* Aim
Please express the lines from the one containing "Given: Send message anonymously with 匿名发送" through the end of the lines as a numbered list, skipping blank lines and leaving out the pictures.

* Dataset extract
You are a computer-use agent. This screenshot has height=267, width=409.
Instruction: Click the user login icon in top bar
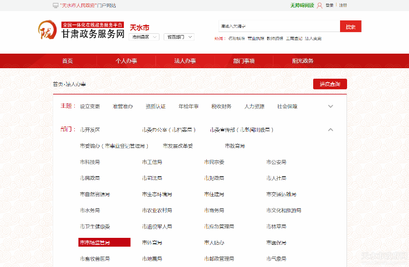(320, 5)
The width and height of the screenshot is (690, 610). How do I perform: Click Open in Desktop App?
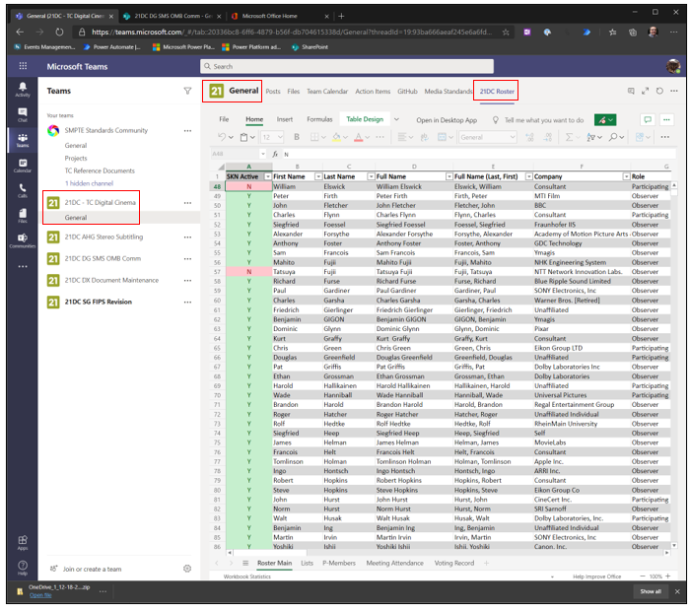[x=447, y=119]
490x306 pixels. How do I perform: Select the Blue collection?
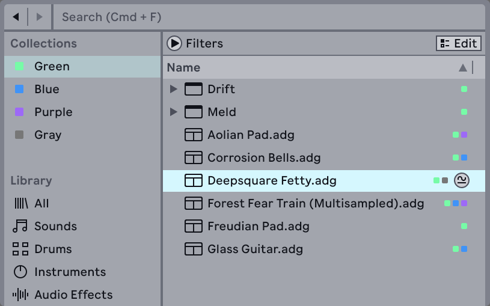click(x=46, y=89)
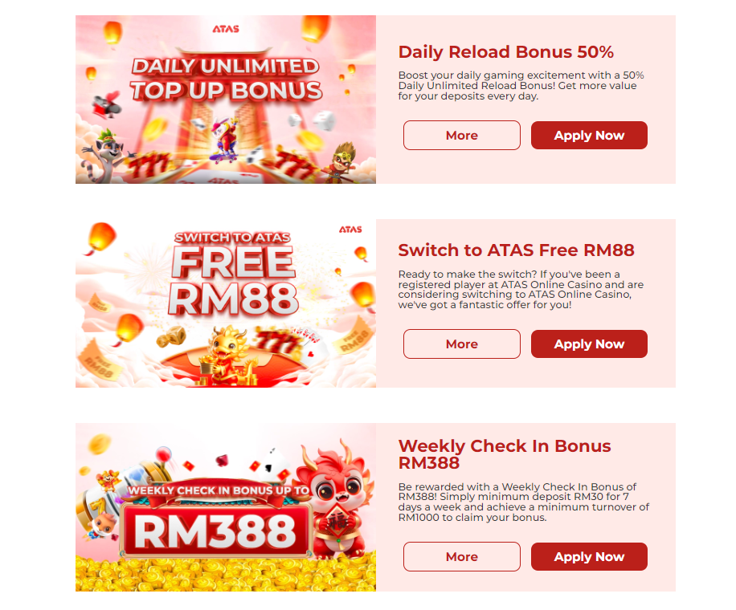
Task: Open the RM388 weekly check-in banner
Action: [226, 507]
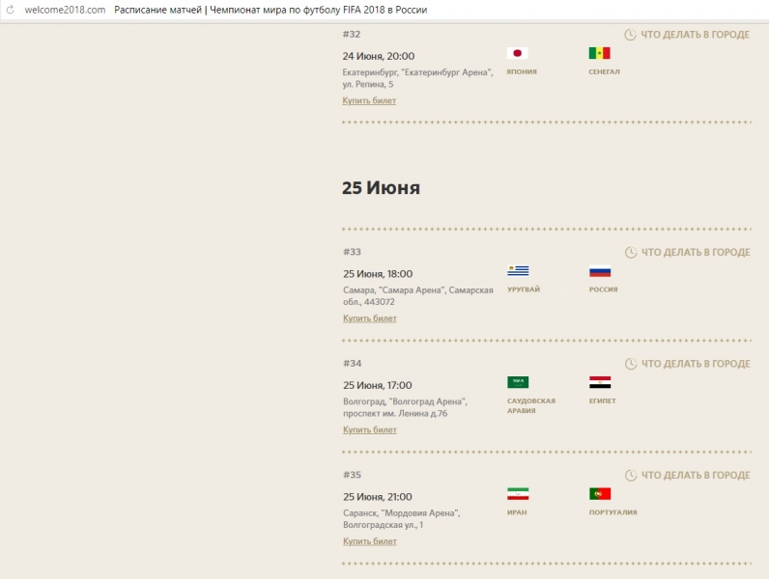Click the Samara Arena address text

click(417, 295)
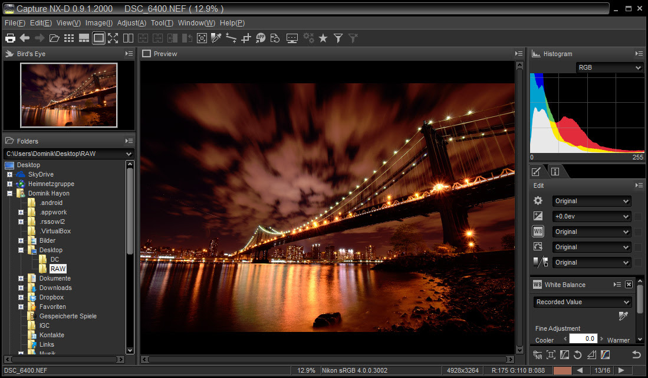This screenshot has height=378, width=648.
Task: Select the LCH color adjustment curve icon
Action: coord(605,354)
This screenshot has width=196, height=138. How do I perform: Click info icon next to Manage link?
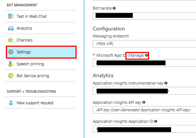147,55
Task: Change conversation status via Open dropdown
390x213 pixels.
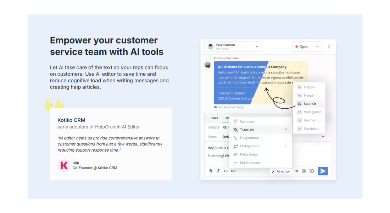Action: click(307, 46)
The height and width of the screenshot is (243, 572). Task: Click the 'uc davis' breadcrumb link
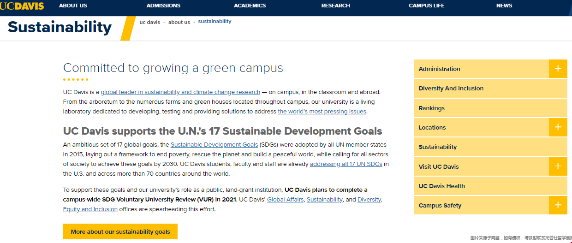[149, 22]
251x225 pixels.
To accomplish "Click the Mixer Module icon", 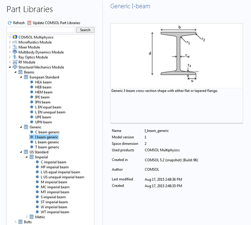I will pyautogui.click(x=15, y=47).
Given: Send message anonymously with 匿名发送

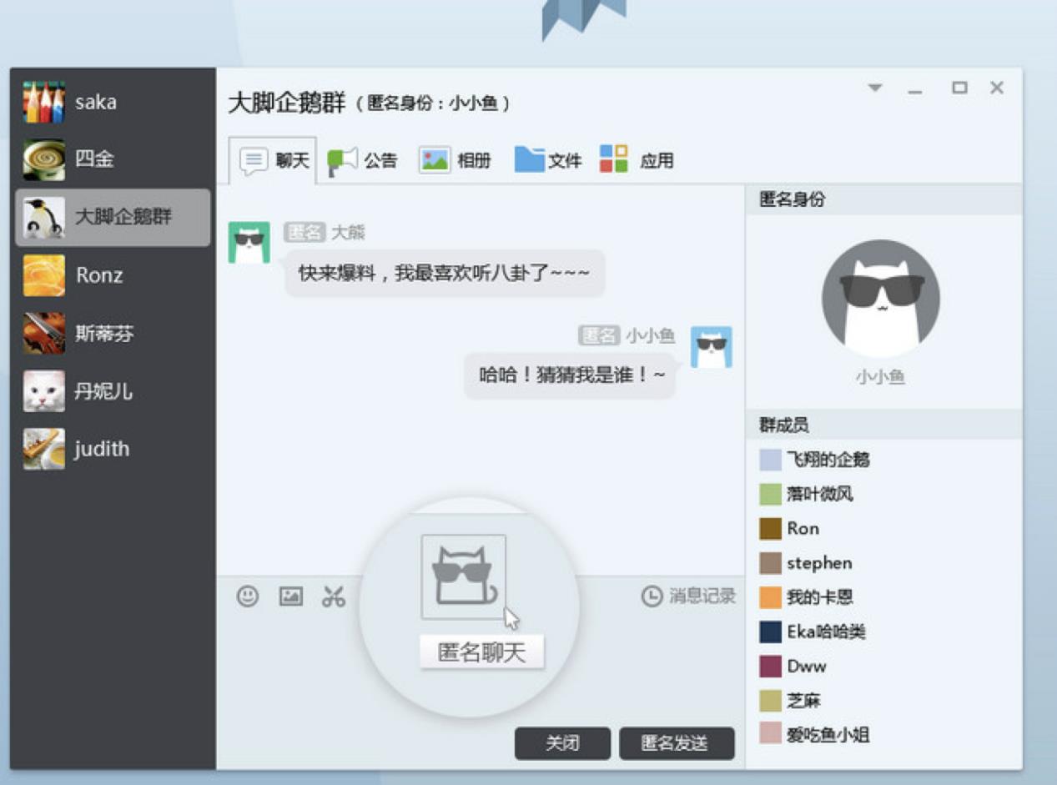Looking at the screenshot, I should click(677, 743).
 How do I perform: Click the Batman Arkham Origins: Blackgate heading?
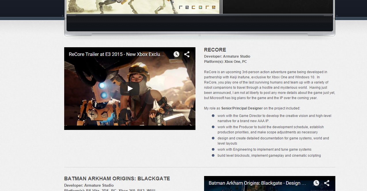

* Output of the exercise
1. Given: Send message anonymously with 匿名发送
2. Looking at the screenshot, I should click(677, 743).
3.  How do I perform: Click the Batman Arkham Origins: Blackgate heading?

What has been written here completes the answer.